"""
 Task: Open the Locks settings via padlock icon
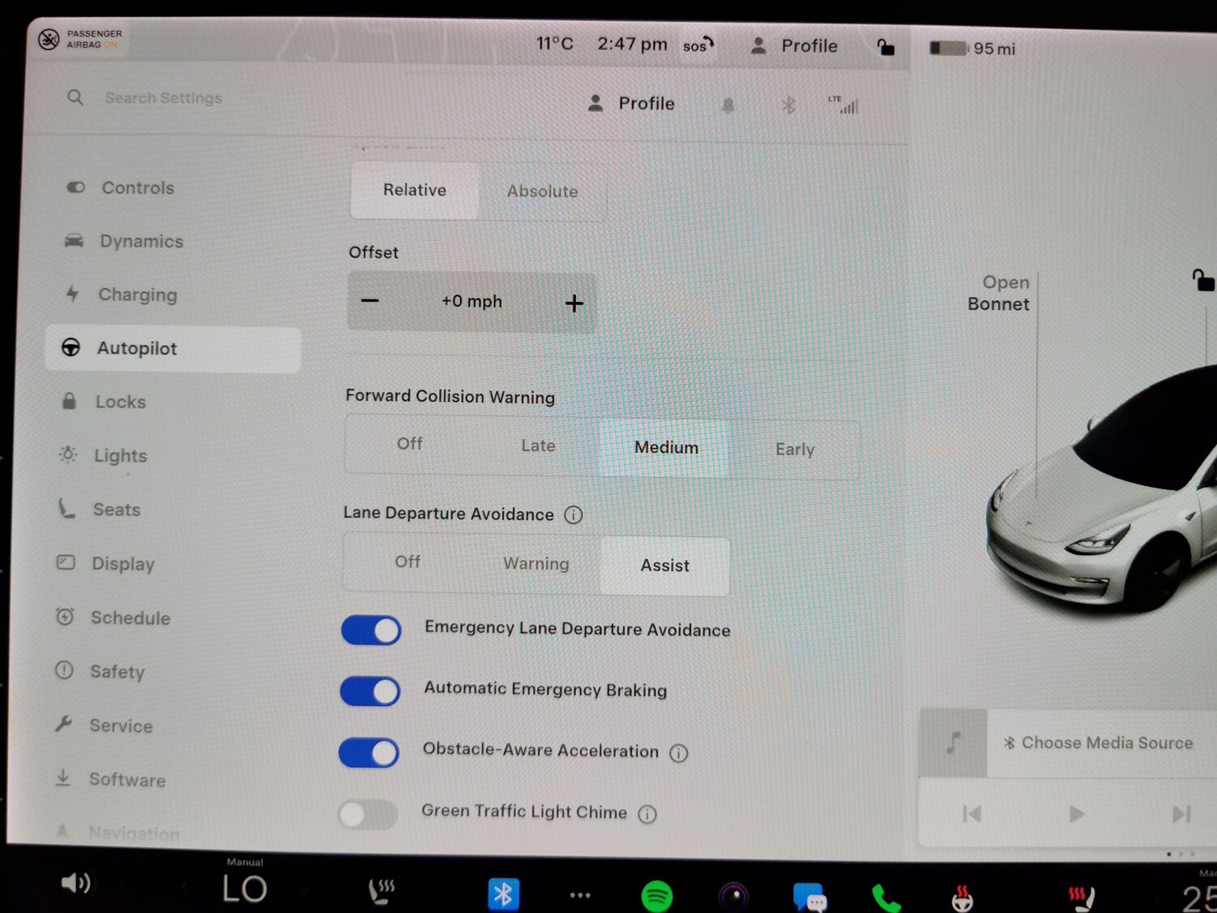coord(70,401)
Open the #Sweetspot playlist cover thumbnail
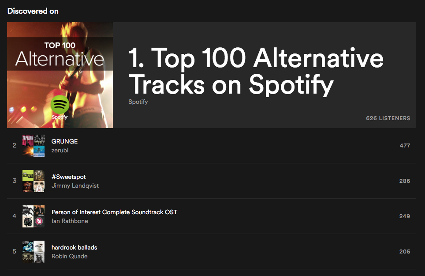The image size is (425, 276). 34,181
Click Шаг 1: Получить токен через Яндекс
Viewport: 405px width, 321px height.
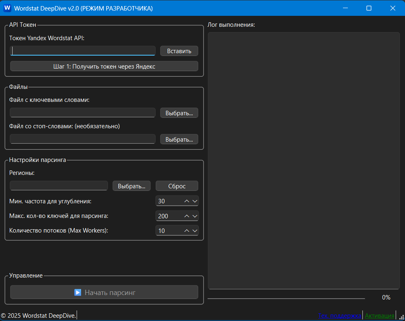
"""
- [What the task asks]: Please output every record above exactly as written, leaving out the pictures.

- [Answer box]:
 Task: Open the Locks settings via padlock icon
coord(70,401)
Open the #Sweetspot playlist cover thumbnail
The image size is (425, 276). 34,181
Click Шаг 1: Получить токен через Яндекс
Viewport: 405px width, 321px height.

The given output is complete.